Charpentier, now director of the Max Planck Unit for the Science of Pathogens in Berlin, stumbled upon a previously unknown RNA while studying the bacterium Streptococcus pyogenes. That RNA turned out to play a role in CRISPR-Cas9, a mechanism that bacteria use to defend against viruses. She published her findings in 2011 and then teamed up with Doudna, a biochemist at the University of California, Berkeley.
CRISPR-Cas9 comprises a guide RNA that zeroes in on a target in the DNA and the Cas9 enzyme that cuts the DNA, like a pair of molecular scissors. Together, Doudna and Charpentier recreated these scissors, showing they could cut DNA in test tubes and publishing a seminal paper in the journal Science in 2012.

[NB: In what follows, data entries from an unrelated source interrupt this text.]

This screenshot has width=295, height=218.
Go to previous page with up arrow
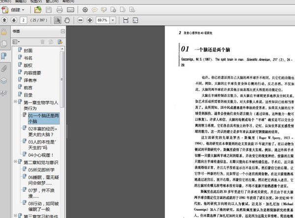pyautogui.click(x=4, y=20)
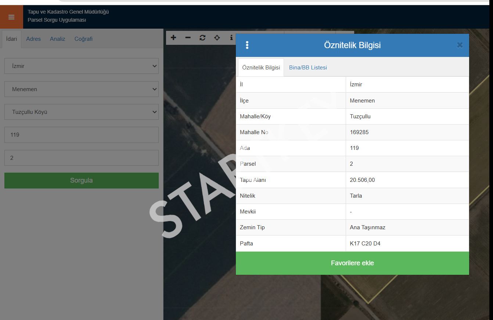Expand the İzmir province dropdown
Image resolution: width=493 pixels, height=320 pixels.
pos(81,66)
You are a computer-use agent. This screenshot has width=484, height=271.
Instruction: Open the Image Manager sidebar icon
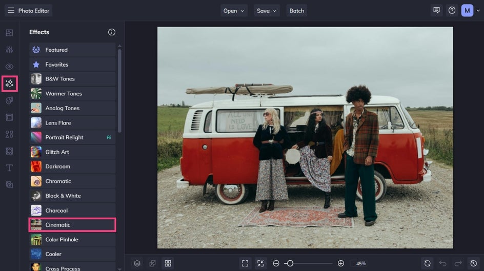coord(9,33)
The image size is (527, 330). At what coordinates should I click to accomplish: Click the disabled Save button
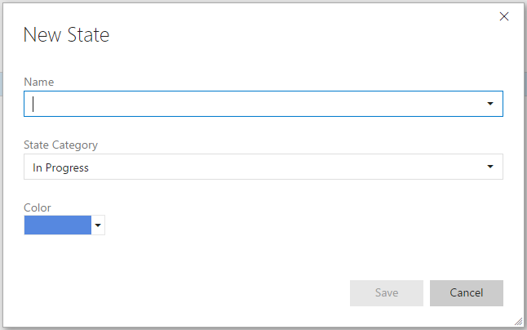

Since then, Doudna’s team at UC Berkeley, as well as other scientists, have shown CRISPR can edit human DNA. The technology is now in use at labs around the world, including at CRISPR Therapeutics, a biotech company co-founded by Charpentier, which is developing a gene-editing treatment for sickle cell disease and beta thalassemia alongside partner Vertex Pharma. Editas Medicine, co-founded by the Broad Institute’s Feng Zhang, Ph.D., is working on a CRISPR-based treatment for an inherited form of blindness. The former is an ex vivo treatment, meaning editing is carried out on cells taken from a patient’s body, while the latter does the editing within the body. Both are in human trials.

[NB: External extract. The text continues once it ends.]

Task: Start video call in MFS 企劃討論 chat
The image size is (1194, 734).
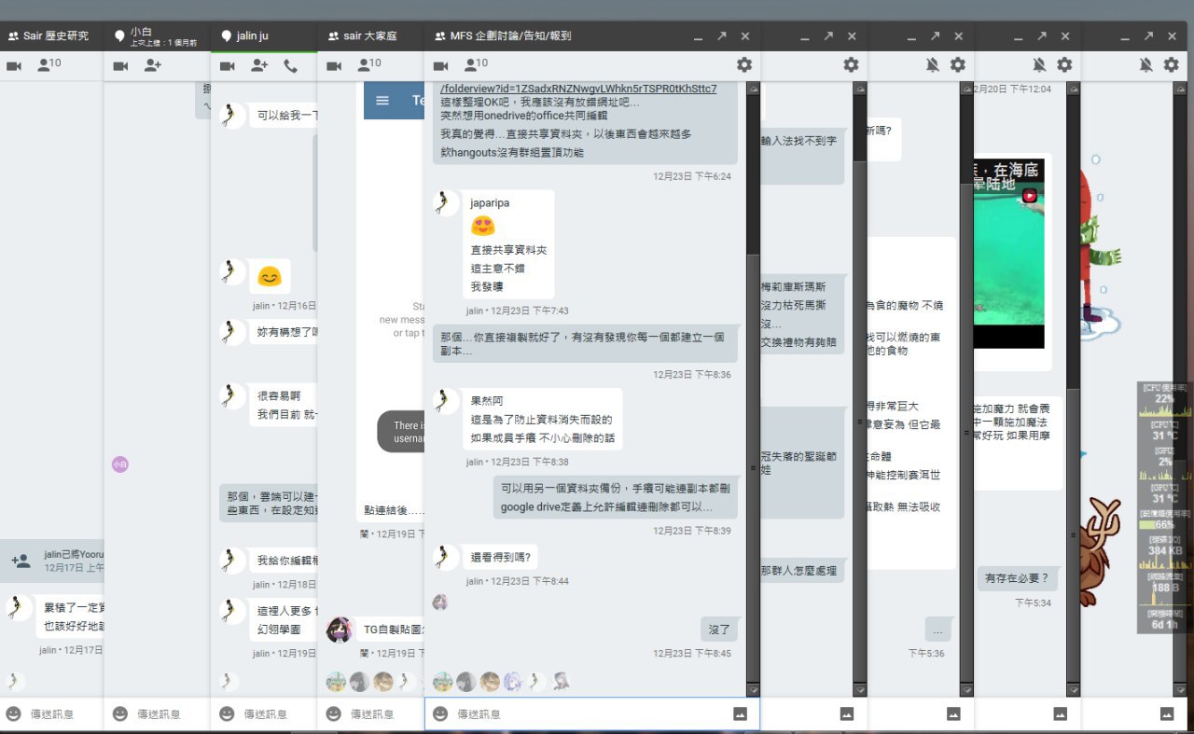Action: [x=440, y=65]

The technology is in fact at the core of a patent dispute that started in 2016, when UC Berkeley, along with Charpentier and the University of Vienna, claimed the Broad Institute interfered with their CRISPR patents. In the latest round of the feud, the U.S. Patent Trial and Appeal Board (PTAB) ruled last month that a group led by the Broad Institute has “priority” in the patents it already holds for use of the tech in eukaryotic cells—which includes those of plants and animals—an application that UC Berkeley argued was an obvious extrapolation of its work.
The fight continues, with the PTAB requiring UC Berkeley to show more evidence at a future hearing that it showed CRISPR could edit eukaryotic cells before the Broad did, Science reported. The date has not been set for that hearing.
Although up to three people can share a Nobel Prize, the Nobel Committee did not recognize the Broad’s Zhang for the award, which appears to have irked some on Bio-Twitter.
On Tuesday, Doudna, along with other Berkeley scientists, also unveiled a new CRISPR company, Scribe Therapeutics, that could sidestep these intellectual property issues by developing completely new CRISPR molecules from scratch. The approach could solve other challenges in CRISPR-based medicine—such as compromising between safety, efficacy and deliverability of treatments—but designing molecules rather than discovering them in nature would result in a clearer IP landscape, said Scribe co-founder and CEO Benjamin Oakes, Ph.D.
CRISPR still contains much promise, but it also has much more to prove in a clinical setting.